Task to carry out → Transcribe the stretch of entries below from the line with "The width and height of the screenshot is (1597, 877)." through the line with "You are a computer-use agent. Image", exactly and with both ends included; leave out all other lines.

___ Exercise materials

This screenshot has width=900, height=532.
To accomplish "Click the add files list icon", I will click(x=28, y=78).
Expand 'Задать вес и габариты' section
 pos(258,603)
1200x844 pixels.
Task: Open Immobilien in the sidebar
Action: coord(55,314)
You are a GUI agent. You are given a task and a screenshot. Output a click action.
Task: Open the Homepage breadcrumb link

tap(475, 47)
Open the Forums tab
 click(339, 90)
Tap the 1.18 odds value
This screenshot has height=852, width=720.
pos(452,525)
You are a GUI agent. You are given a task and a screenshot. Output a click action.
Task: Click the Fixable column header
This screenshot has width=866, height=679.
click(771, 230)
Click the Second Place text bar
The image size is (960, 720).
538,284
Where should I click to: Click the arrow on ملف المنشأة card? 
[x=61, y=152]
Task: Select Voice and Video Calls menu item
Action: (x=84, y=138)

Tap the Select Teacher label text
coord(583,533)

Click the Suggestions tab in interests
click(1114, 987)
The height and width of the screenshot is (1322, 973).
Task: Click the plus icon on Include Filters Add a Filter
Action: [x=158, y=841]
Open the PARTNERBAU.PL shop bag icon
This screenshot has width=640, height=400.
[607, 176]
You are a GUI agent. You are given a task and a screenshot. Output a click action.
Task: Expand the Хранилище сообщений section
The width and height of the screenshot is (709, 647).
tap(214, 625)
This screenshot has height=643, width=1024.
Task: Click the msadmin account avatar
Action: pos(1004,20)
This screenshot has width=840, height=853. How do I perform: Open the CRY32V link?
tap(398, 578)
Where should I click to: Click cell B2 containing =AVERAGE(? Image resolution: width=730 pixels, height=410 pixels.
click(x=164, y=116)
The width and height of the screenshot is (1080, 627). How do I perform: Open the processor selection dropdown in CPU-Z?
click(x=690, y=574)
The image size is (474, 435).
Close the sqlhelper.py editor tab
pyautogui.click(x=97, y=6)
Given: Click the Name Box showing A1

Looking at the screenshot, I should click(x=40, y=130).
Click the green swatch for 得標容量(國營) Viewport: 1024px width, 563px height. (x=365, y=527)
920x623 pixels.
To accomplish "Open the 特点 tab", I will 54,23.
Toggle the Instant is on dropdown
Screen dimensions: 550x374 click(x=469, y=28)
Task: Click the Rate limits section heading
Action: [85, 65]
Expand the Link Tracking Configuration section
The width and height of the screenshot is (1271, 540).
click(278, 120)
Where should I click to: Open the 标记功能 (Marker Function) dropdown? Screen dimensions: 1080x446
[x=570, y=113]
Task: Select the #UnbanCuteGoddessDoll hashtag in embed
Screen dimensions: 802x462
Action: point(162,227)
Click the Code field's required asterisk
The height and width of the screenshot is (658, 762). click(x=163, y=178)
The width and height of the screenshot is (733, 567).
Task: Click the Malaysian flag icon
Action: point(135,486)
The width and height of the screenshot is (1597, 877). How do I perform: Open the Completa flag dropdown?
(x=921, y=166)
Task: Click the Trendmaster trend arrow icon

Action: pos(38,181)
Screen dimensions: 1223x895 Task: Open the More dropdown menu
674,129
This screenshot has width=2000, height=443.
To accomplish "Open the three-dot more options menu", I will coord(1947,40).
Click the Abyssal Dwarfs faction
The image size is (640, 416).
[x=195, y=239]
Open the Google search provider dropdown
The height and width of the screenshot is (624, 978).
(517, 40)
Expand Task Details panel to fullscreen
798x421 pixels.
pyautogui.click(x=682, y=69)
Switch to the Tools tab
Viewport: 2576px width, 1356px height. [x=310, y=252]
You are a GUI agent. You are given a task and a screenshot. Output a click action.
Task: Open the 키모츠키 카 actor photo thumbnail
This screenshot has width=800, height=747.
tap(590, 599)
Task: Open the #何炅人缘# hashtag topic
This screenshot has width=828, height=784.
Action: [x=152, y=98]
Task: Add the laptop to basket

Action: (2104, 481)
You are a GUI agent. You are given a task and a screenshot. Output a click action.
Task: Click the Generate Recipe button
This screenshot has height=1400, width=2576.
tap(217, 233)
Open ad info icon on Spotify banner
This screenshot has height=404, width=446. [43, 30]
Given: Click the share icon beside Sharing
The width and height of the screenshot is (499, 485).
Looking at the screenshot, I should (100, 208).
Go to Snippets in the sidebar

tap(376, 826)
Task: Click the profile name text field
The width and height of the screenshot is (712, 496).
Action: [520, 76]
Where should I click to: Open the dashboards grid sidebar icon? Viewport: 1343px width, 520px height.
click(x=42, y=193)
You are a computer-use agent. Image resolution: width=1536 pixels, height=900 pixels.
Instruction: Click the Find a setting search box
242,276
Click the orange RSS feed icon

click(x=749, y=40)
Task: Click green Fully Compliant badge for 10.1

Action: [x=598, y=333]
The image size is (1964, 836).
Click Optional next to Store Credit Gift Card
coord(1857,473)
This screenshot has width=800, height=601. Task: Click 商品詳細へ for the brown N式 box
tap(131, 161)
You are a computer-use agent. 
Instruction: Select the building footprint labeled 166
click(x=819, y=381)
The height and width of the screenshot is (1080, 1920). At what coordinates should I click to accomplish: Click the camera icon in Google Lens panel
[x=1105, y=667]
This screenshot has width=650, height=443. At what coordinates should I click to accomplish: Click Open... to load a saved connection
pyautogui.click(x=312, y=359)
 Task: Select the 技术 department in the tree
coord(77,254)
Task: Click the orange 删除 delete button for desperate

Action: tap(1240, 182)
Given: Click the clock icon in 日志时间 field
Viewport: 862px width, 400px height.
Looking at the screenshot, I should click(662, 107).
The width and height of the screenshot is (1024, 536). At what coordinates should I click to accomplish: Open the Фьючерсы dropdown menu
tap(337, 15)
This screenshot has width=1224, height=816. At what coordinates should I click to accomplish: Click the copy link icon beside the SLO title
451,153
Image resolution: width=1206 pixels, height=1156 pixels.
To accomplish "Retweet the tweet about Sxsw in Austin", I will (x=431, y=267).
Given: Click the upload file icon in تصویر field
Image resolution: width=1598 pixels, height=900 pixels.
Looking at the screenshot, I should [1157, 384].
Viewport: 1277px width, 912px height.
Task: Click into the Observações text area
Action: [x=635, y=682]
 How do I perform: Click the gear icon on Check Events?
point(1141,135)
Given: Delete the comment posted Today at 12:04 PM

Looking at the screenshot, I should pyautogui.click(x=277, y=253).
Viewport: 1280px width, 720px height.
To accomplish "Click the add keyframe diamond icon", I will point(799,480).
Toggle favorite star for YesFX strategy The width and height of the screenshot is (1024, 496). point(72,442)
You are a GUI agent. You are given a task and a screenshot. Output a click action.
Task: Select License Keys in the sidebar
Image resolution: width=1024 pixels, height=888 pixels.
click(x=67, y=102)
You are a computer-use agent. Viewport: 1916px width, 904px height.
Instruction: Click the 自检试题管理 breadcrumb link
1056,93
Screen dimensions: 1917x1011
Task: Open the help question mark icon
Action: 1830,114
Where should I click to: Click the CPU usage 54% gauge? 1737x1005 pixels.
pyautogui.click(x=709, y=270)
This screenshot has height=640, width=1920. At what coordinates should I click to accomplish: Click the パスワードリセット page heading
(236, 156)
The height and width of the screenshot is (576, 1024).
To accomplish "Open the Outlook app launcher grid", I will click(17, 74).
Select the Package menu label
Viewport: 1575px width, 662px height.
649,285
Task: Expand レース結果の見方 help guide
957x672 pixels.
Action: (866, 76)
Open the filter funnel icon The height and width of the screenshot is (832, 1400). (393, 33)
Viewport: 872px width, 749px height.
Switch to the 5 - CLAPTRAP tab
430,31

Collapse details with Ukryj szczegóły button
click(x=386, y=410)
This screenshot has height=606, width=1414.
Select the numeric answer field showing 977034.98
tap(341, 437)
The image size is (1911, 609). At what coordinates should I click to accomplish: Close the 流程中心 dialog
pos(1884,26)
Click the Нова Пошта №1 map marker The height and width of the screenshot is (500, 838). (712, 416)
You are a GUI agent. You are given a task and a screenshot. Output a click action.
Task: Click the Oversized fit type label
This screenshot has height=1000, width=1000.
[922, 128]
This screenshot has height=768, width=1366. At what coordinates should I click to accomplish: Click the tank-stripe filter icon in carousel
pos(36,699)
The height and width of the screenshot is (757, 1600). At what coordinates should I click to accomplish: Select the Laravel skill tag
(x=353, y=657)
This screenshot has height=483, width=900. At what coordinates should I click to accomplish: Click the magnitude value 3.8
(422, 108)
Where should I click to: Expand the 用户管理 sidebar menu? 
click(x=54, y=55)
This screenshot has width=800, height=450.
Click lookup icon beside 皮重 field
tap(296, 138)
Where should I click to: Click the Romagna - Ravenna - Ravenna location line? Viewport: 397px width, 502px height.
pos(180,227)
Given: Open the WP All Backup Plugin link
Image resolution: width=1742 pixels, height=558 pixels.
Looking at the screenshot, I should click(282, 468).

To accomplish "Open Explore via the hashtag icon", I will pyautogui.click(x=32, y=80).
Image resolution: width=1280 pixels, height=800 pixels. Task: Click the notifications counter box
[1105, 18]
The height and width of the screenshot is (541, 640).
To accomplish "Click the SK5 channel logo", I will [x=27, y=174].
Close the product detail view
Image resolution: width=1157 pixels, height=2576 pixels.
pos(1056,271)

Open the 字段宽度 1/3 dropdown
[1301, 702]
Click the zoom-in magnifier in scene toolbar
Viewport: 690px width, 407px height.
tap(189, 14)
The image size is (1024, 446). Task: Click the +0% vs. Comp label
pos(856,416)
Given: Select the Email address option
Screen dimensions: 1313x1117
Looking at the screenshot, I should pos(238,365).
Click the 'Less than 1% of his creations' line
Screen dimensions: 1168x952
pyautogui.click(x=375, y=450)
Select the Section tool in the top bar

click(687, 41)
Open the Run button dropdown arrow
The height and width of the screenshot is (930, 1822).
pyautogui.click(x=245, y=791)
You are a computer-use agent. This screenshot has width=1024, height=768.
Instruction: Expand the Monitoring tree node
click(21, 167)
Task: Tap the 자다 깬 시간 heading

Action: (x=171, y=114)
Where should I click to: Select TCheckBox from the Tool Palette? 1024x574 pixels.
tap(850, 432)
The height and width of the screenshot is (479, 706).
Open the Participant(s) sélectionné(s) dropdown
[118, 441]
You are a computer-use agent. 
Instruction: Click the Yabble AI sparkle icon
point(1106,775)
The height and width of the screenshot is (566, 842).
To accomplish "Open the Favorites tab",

______

Final answer →
The width and height of the screenshot is (1597, 877). How do I perform: Open the Completa flag dropdown?
(x=921, y=166)
Task: Click the Trendmaster trend arrow icon

Action: pos(38,181)
Screen dimensions: 1223x895 Task: Open the More dropdown menu
674,129
This screenshot has width=2000, height=443.
To accomplish "Open the three-dot more options menu", I will coord(1947,40).
Click the Abyssal Dwarfs faction
The image size is (640, 416).
[x=195, y=239]
Open the Google search provider dropdown
The height and width of the screenshot is (624, 978).
(517, 40)
Expand Task Details panel to fullscreen
798x421 pixels.
pyautogui.click(x=682, y=69)
Switch to the Tools tab
Viewport: 2576px width, 1356px height. [x=310, y=252]
You are a GUI agent. You are given a task and a screenshot. Output a click action.
Task: Open the 키모츠키 카 actor photo thumbnail
This screenshot has width=800, height=747.
tap(590, 599)
Task: Open the #何炅人缘# hashtag topic
This screenshot has width=828, height=784.
Action: [x=152, y=98]
Task: Add the laptop to basket

Action: (2104, 481)
You are a GUI agent. You are given a task and a screenshot. Output a click action.
Task: Click the Generate Recipe button
This screenshot has height=1400, width=2576.
tap(217, 233)
Open ad info icon on Spotify banner
This screenshot has height=404, width=446. [43, 30]
Given: Click the share icon beside Sharing
The width and height of the screenshot is (499, 485).
Looking at the screenshot, I should (100, 208).
Go to Snippets in the sidebar

tap(376, 826)
Task: Click the profile name text field
The width and height of the screenshot is (712, 496).
Action: [520, 76]
Where should I click to: Open the dashboards grid sidebar icon? Viewport: 1343px width, 520px height.
click(x=42, y=193)
You are a computer-use agent. Image resolution: width=1536 pixels, height=900 pixels.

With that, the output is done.